Way Klingler Fellowships are for full-time regular faculty at the associate or full professor rank who have potential for significant scholarship. In 2009, one Way Klingler fellowship in science and one in the humanities were awarded. The science fellow receives $50,000 annually for three years, and the humanities fellow receives $20,000 annually for three years. Funding for the science applicant is for research that requires higher-expense items, such as equipment, supplies and research staff. The humanities recipient can use the funding for critical research that requires time, access to information and travel.
When the blood flow to a region of a person's brain is obstructed, the result may be a catastrophic, and often fatal, injury. If the victim survives, he likely faces severe, debilitating injuries. Dr. Robert Scheidt, associate professor of biomedical engineering and recipient of the Way Klingler Fellowship in science, is hoping to change that.
Scheidt is researching sensorimotor learning — the process by which the brain learns to control motor actions such as reaching and interacting with dynamic objects. "Think about the challenge of bringing a spoonful of peas to your mouth without spilling," said Scheidt. His research integrates one-of-a-kind robotic tools developed at Marquette with neuroimaging techniques. His goal is to better understand how impaired sensory processing in the nervous system limits one's ability to perform activities of daily living.
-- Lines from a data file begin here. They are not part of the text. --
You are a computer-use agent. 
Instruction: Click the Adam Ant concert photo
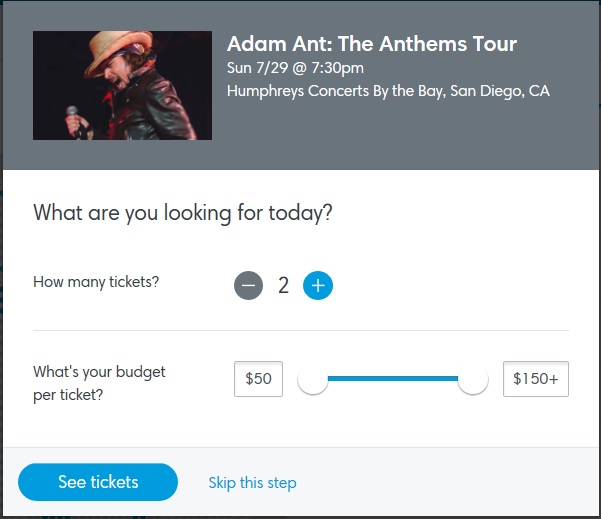[122, 85]
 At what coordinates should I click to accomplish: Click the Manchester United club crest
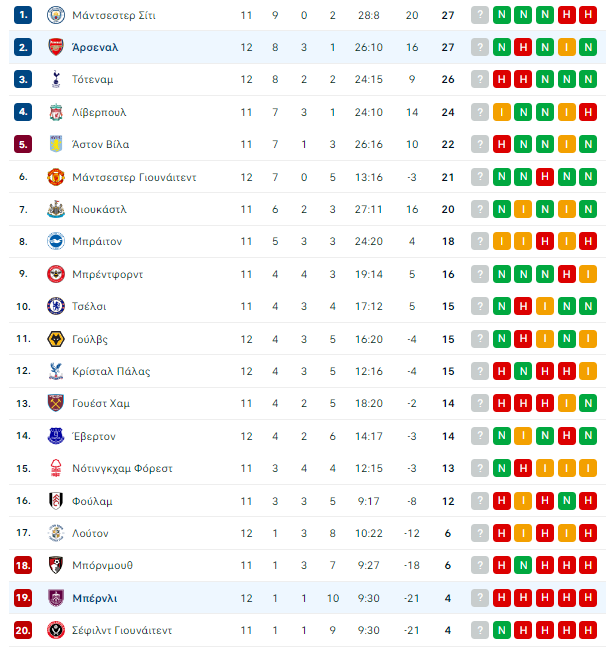56,177
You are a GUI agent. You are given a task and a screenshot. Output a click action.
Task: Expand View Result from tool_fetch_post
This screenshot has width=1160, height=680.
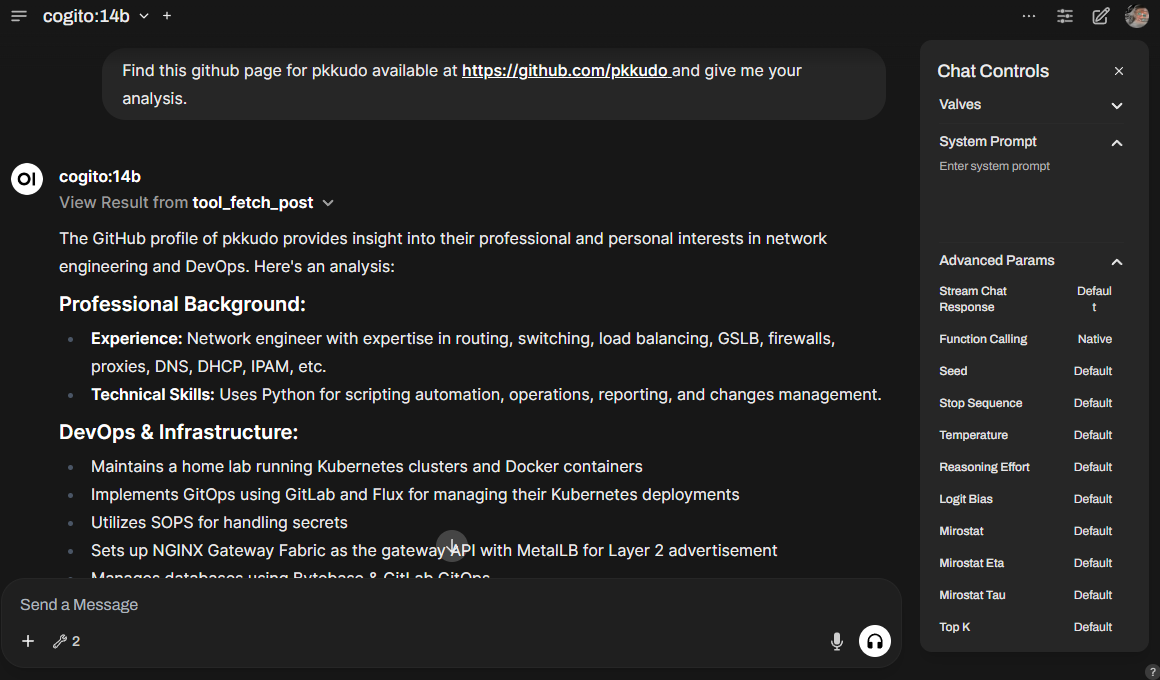(196, 203)
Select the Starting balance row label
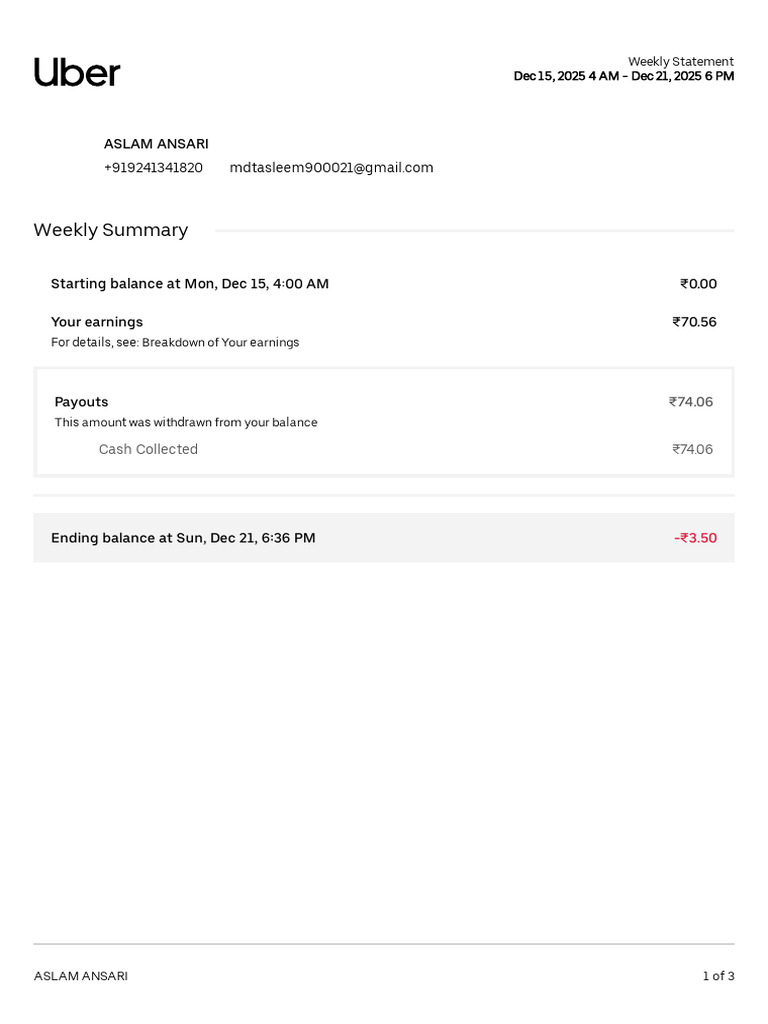Viewport: 768px width, 1024px height. click(190, 283)
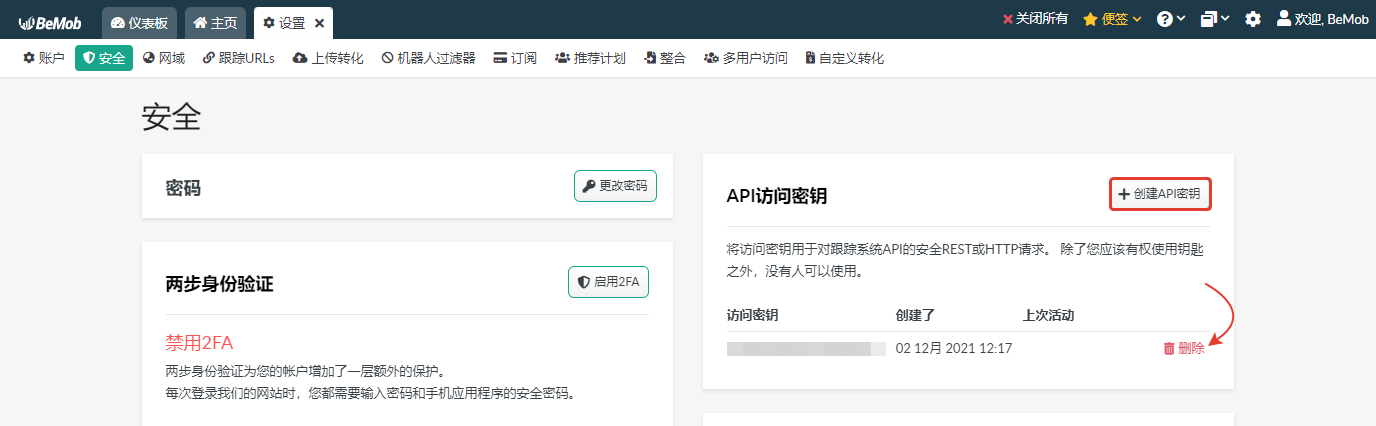Expand the help question mark menu
Image resolution: width=1376 pixels, height=426 pixels.
(1171, 19)
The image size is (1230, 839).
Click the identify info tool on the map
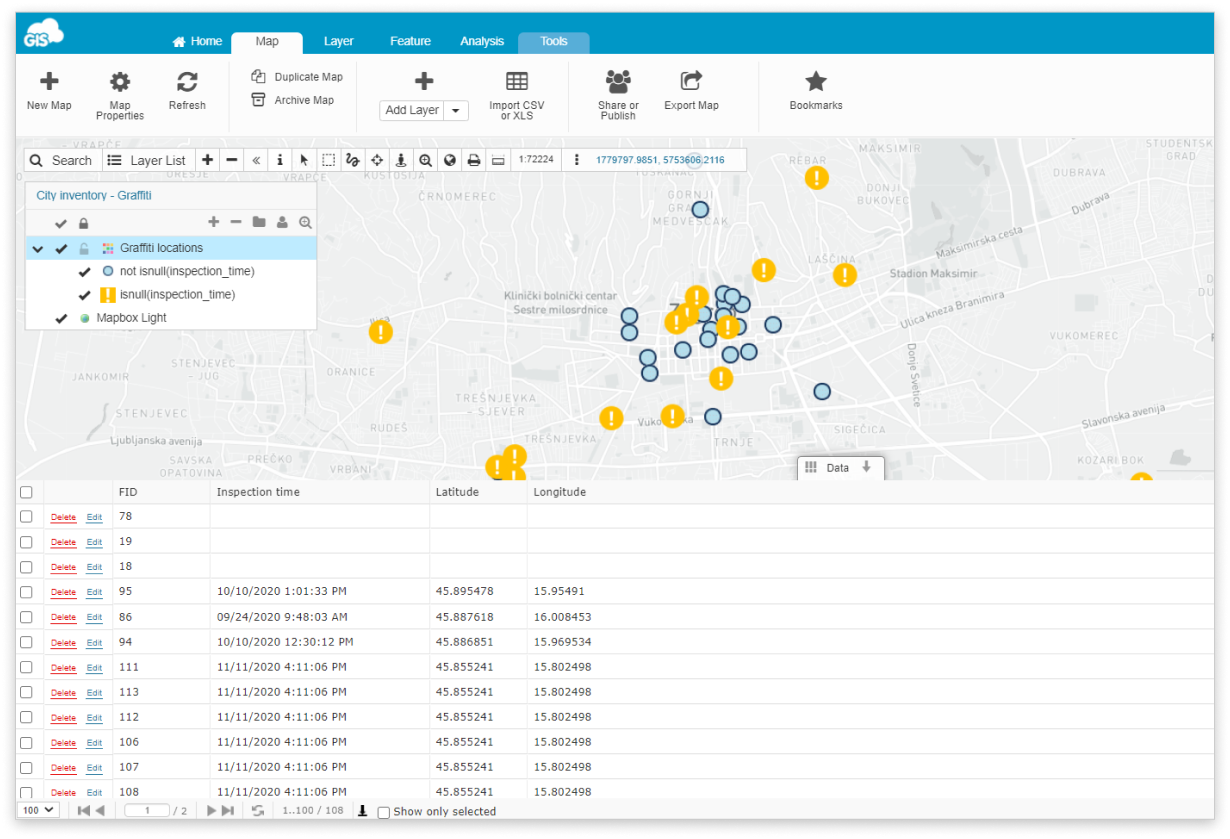(x=280, y=160)
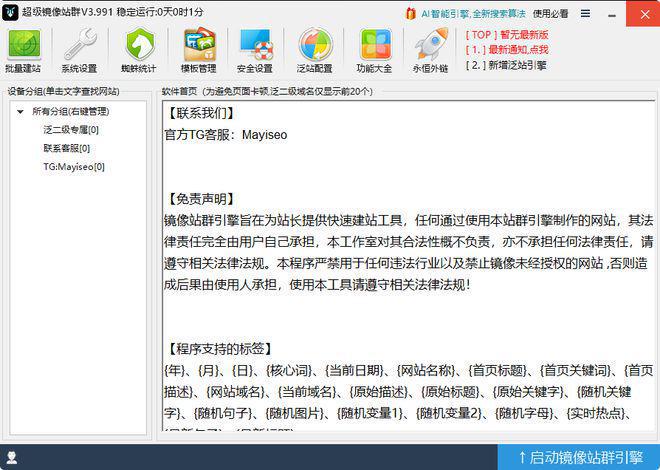Image resolution: width=660 pixels, height=470 pixels.
Task: Click the gift icon beside AI智能引擎
Action: pos(411,13)
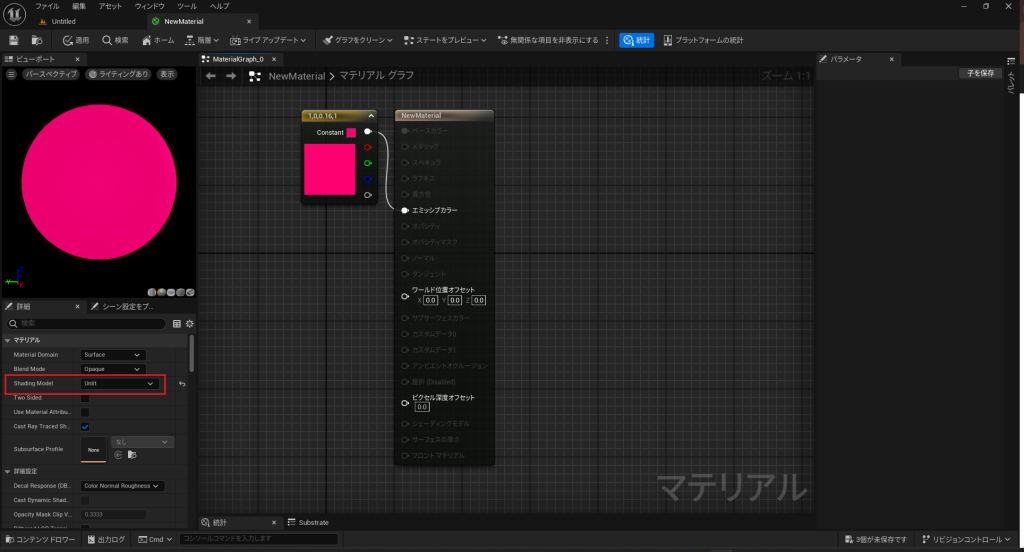Image resolution: width=1024 pixels, height=552 pixels.
Task: Click the browse to asset icon
Action: point(37,40)
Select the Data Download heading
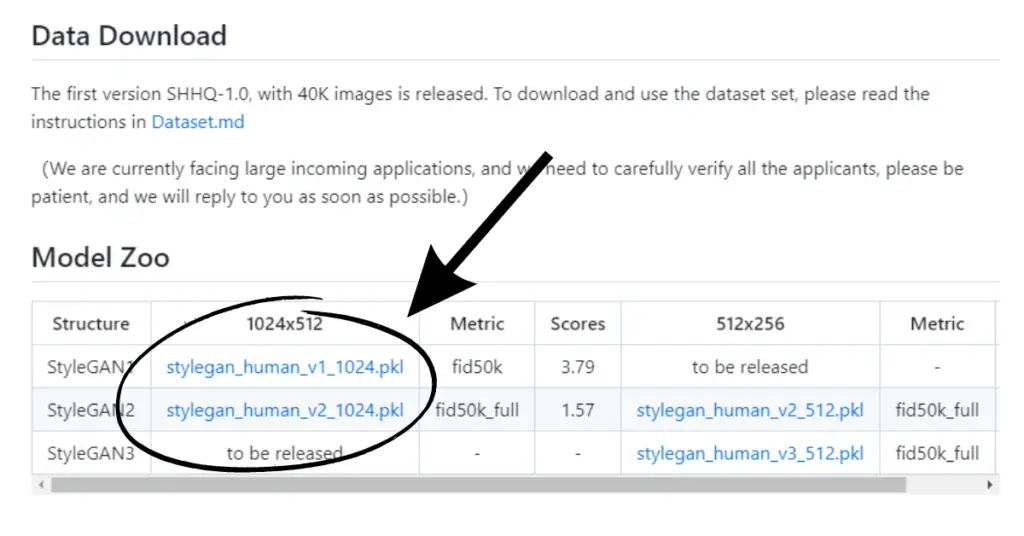The image size is (1024, 536). pyautogui.click(x=129, y=35)
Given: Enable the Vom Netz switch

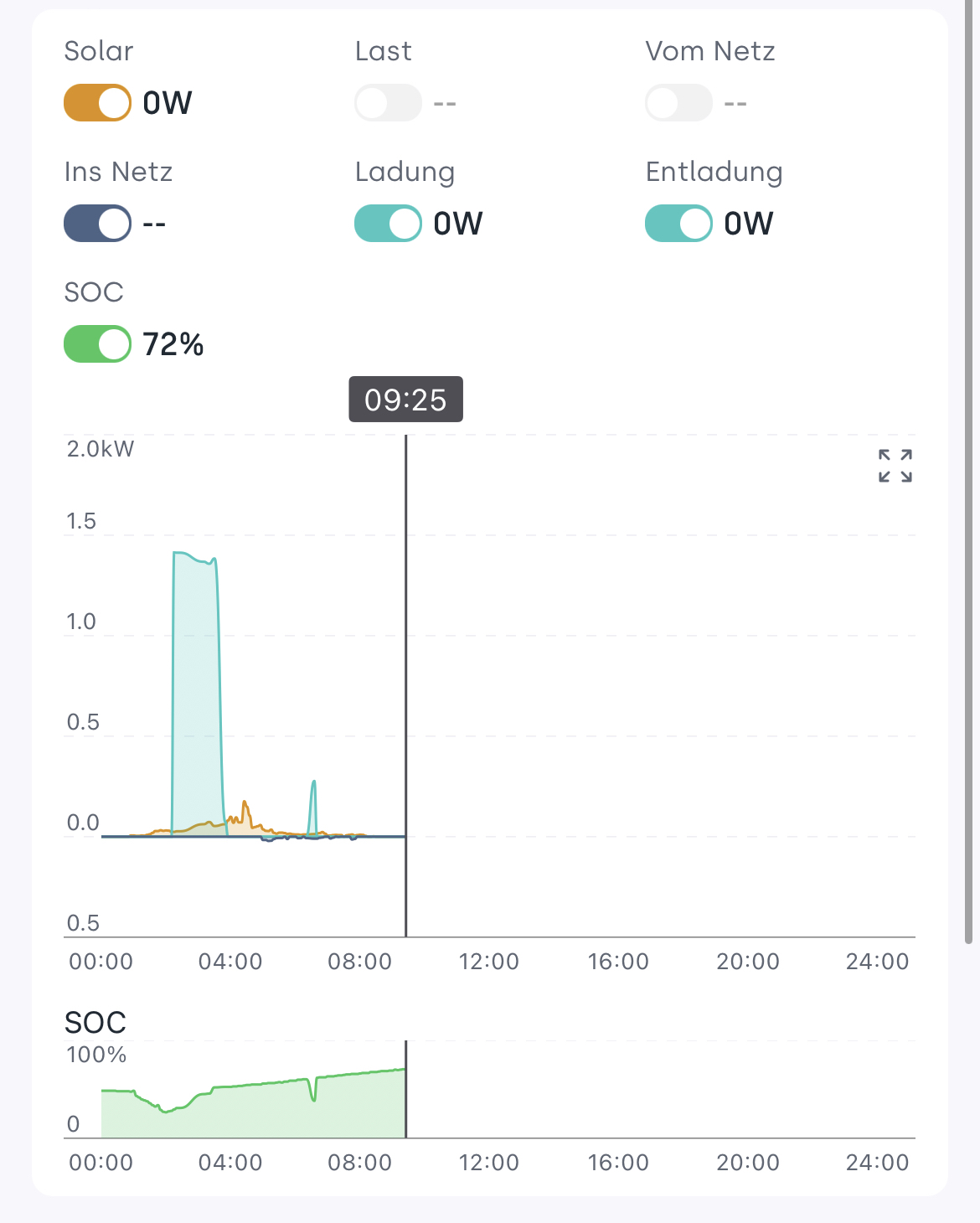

Findings may be able to be applied to stroke victims and autistic children. "Because interacting with objects is fundamentally important to maintain a high quality of life, we need to optimize technologies and therapies for motor rehabilitation in patients with a neural injury or neurodevelopmental disorders," said Scheidt.
The fellowship award will allow Scheidt to generate the research data needed to develop federal grant proposals to continue his work beyond the three-year Way Klingler fellowship.
Although the subjects of her research are more than 200 years old, Dr. Diane Hoeveler sees relevant parallels in today's society. Hoeveler, professor of English and recipient of the Way Klingler Fellowship in the humanities, is researching English gothic chapbooks and their effect on Catholic emancipation between 1791 and 1829.
As part of her fellowship, Hoeveler is planning three summer research trips — to the University of Virginia in 2009, Germany in '10 and England in '11 — to examine as many of the 1,500 known chapbooks as she can. The chapbooks were typically 32- or 76-page publications that selectively condensed and manipulated longer gothic novels that were intended for the middle and upper classes, according to Hoeveler.
Chapbooks, Hoeveler thinks, were meant to incite the recently literate lower classes who were largely opposed to Catholic emancipation. Hoeveler has examined about 20 chapbooks and sees evidence that they were developed to influence anti-Catholic sentiment throughout England. "I was amazed at how virulent, crude, volatile and angry the voice was in these chapbooks," she said.
Hoeveler recognizes similar sentiment in religious intolerance today. "It shows how popular media and popular journalism can be used to stir up people by presenting 'others' as demonized," she said.